SOURCE:
┄┄┄┄┄┄┄┄┄┄┄┄┄┄┄┄┄┄┄┄
# Anyone know engine oil capacity of mini cooper?



## alex.p (May 1, 2007)

Just checked oil level on my mini and is on the low marker so put in about 250ml but is still round about there...

Don't want to overfill and manual/online has no official figures of oil capacity, anyone know? reps available :thumb:


----------



## jack1980 (Jul 16, 2008)

the manual should tell you what the max capacity is. If not then i would have said around the 3-5 litres max capacity.

Just fill slowly bit by bit slowly if you dont know how much you should put it!


----------



## Slamdog (Jun 11, 2007)

new or old cooper?

i mean, is it a real cooper or an upstart bmw cooper?


----------



## donggle (Aug 28, 2007)

Slamdog said:


> new or old cooper?
> 
> i mean, is it a real cooper or an upstart bmw cooper?


Audi/Volkswagens and now Mini Coopers/BMW Coopers...

Mr Clarkson here...



LOL


----------



## Slamdog (Jun 11, 2007)

estfna said:


> Audi/Volkswagens and now Mini Coopers/BMW Coopers...
> 
> Mr Clarkson here...
> 
> ...


rofl...

cant help being an old git... you will get like that stefan when you get older...

I can see it now...

oh, don't get me started on triumph/hondas bloody collaboration abomination.. pay more for less with the british badge...


----------



## alex.p (May 1, 2007)

Slamdog said:


> new or old cooper?
> 
> i mean, is it a real cooper or an upstart bmw cooper?
┄┄┄┄┄┄┄┄┄┄┄┄┄┄┄┄┄┄┄┄
AIM A: Which distinct usernames appear as post headers in the Mini Cooper oil thread?
AIM B: Extend the Mini Cooper oil thread from the point where it stops.
The data that comes next is from a separate source.

AVAILABLE DATA:
┄┄┄┄┄┄┄┄┄┄┄┄┄┄┄┄┄┄┄┄
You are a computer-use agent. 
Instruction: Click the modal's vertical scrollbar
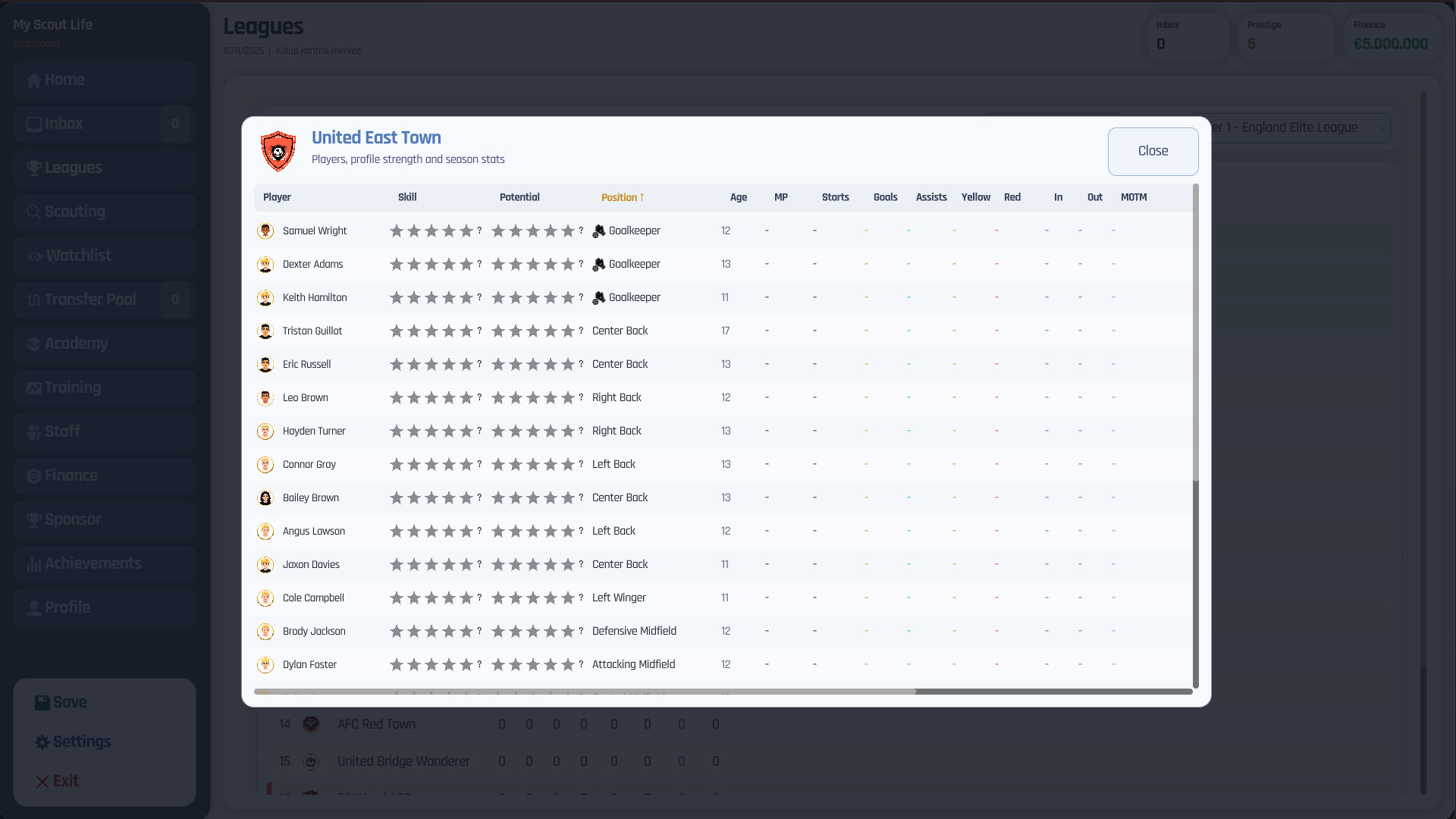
┄┄┄┄┄┄┄┄┄┄┄┄┄┄┄┄┄┄┄┄
FINAL ANSWER A: alex.p, jack1980, Slamdog, donggle

FINAL ANSWER B:
lol is a new replica bmw model :tongue:

totalled my last real one :cursing:

will fill slowly and see how goes :thumbup1:

Have to admit the new coopers (04-06) drive v.well but still nothing compares to a good original


----------



## d4ead (Nov 3, 2008)

there terrible cars and built for girls and surfer boys with long hair.

the old ones were about 1ltr i think no idea on the new ones though sorry.


----------



## Slamdog (Jun 11, 2007)

in that case it is 4.8 litres from dry, 0-30w fully synthetic. BMW recommend Castrol oil.


----------



## alex.p (May 1, 2007)

Cheers lads


----------



## Slamdog (Jun 11, 2007)

d4ead said:


> there terrible cars and built for girls and surfer boys with long hair.
> 
> the old ones were about 1ltr i think no idea on the new ones though sorry.


the old minis had an oil capacity of 8.5 pints (including the oil filter capacity). none of this litre bull... the a series is still one of the best bits of british engineering ever....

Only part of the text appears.